Osha, the Sudden Breeze, had fallen from the ways of the Anmaglâhk and bore a sword of a strange make, though it had been created from the same metal as the weapons and tools of an anmaglâhk. And with that, he had also returned with a handful of black feathers, now fletched to his arrows’ shafts, and five arrowheads made of the white metal.

Even this Brot’ân’duivé did not yet understand.

But he knew his name.

Like the mastiff that turned upon him, he had turned upon his own and been branded a traitor by his own caste. Like the mastiff, he guarded something more precious than himself in breaking free of his master.

Most Aged Father, that worm that ate the wood of his people, remained among them while Brot’ân’duivé had been driven from them.

Still, this, too, had a purpose.

Somewhere there was a way to end that sickness, that thing who would end his people for no other reasons besides paranoia and madness. There was no cost too high to stop that.

Brot’ân’duivé, by his taken name, would follow this course, alone if need be and cast out like ... the Dog in the Dark.

EPILOGUE

On the same night that Leesil, Magiere, and Chap escaped from Calm Seatt to sail for the Isle of Wrêdelyd, Wynn Hygeorht returned to the Guild of Sagecraft and took refuge in the main library. She missed her three friends—and Osha and Leanâlhâm—but greater concerns wouldn’t let her rest.

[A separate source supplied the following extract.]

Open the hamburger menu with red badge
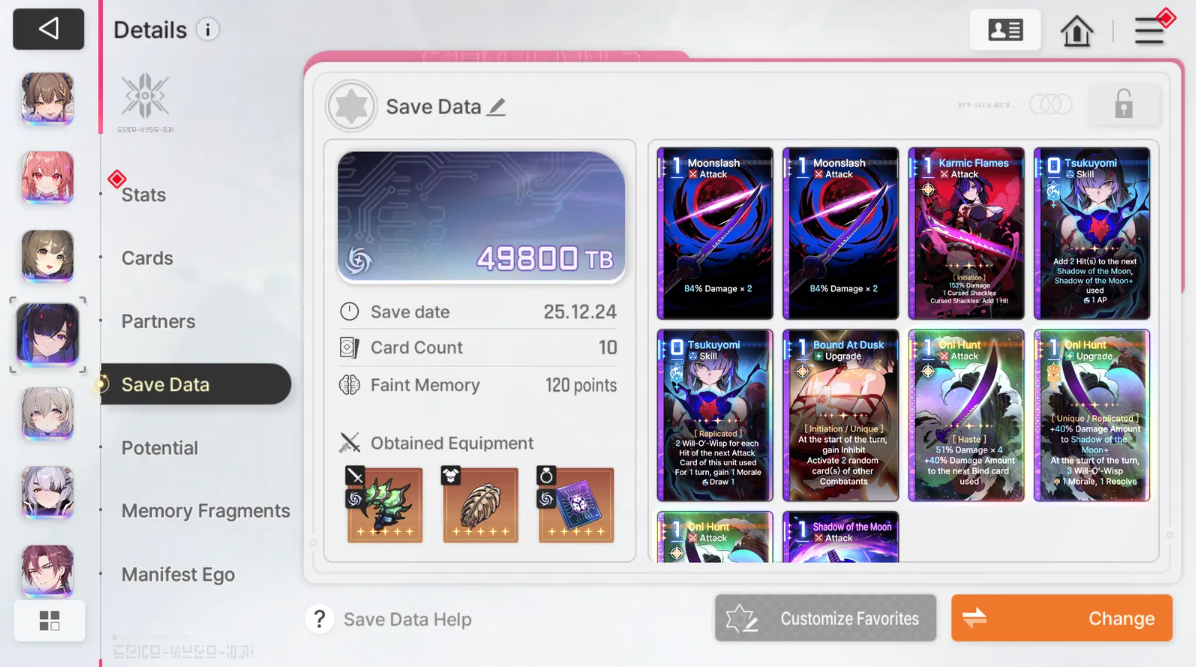Image resolution: width=1196 pixels, height=667 pixels. click(x=1149, y=31)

The others had gone in search of the orb of Air. Her task was to remain and use the guild’s resources to locate the orb of Spirit.

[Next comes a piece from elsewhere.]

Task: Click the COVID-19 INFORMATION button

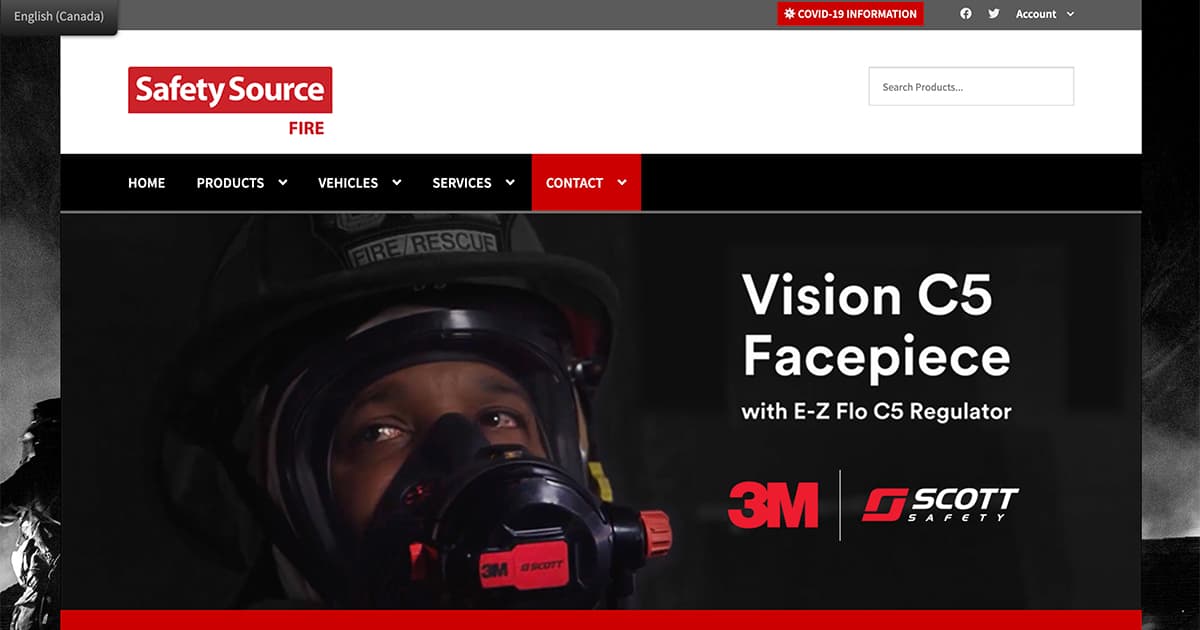Action: (x=850, y=13)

She hadn’t parted on good terms with Magiere, let alone Leesil or Chap, for she’d accepted the protection and companionship of a Noble Dead, Chane Andraso. Magiere might never understand or forgive that choice. The rift left Wynn with a weight she had to put aside.

Chane had proven his worth time and again. She wouldn’t part with him now simply because he was undead or even because of unforgiveable things he had done in his past. Not even Shade, a majay-hì sent to guard her against the undead and worse, would have asked that of her now.

They had a final orb to locate and retrieve.

But upon returning to the keep this night, Wynn had badly needed a moment to herself—or perhaps with just Shade. Wynn longed to sit among the books of the library in a moment of quiet relief ... as if she were just a sage again. So she’d made her excuses to Chane, and he had politely agreed. Maybe he’d wanted time to himself as well. Now she sat in a chair on the first floor of the library, with Shade at her feet.

Wynn was supposed to be searching the most recent maps of the Numan Lands and beyond—in case she, Chane, and Shade ended up traveling by land. All she did was lean down and stroke Shade’s charcoal black head.

Solitude with only Shade wasn’t as comforting as she’d hoped.

Shade whined and licked her hand. —Wynn—safe—now—stay—here.

“For a little while,” she answered.

She wasn’t up to arguing with Shade again, so she picked up her elven quill off the library table and tried to focus on one map laid out before her. There were a number of routes through Witeny and Faunier, but in her research she’d run into several issues. The shortest ways weren’t necessarily the quickest, and it all depended on where and when one passed through.